_What you should do_
Though the records contain pictures, copy none of them; repeat exactly the lines from the one with "Switch to the Filtros tab" to the end.

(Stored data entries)
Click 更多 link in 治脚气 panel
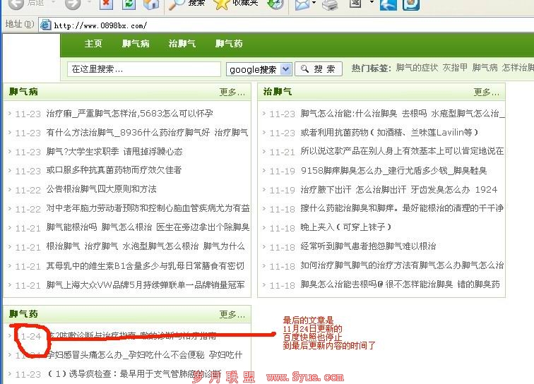The image size is (534, 384). coord(486,92)
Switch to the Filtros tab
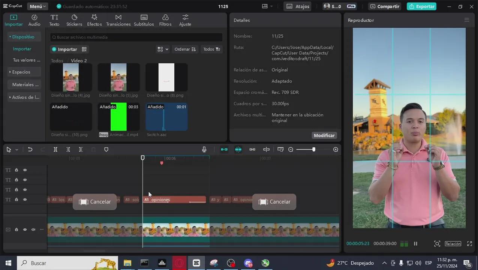 pyautogui.click(x=165, y=20)
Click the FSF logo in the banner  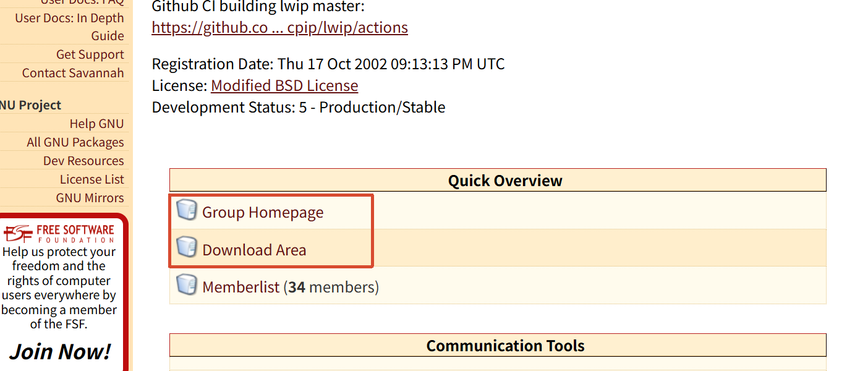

_Solution for this problem_
Switch to the Filtros tab
 pyautogui.click(x=165, y=20)
Click the FSF logo in the banner  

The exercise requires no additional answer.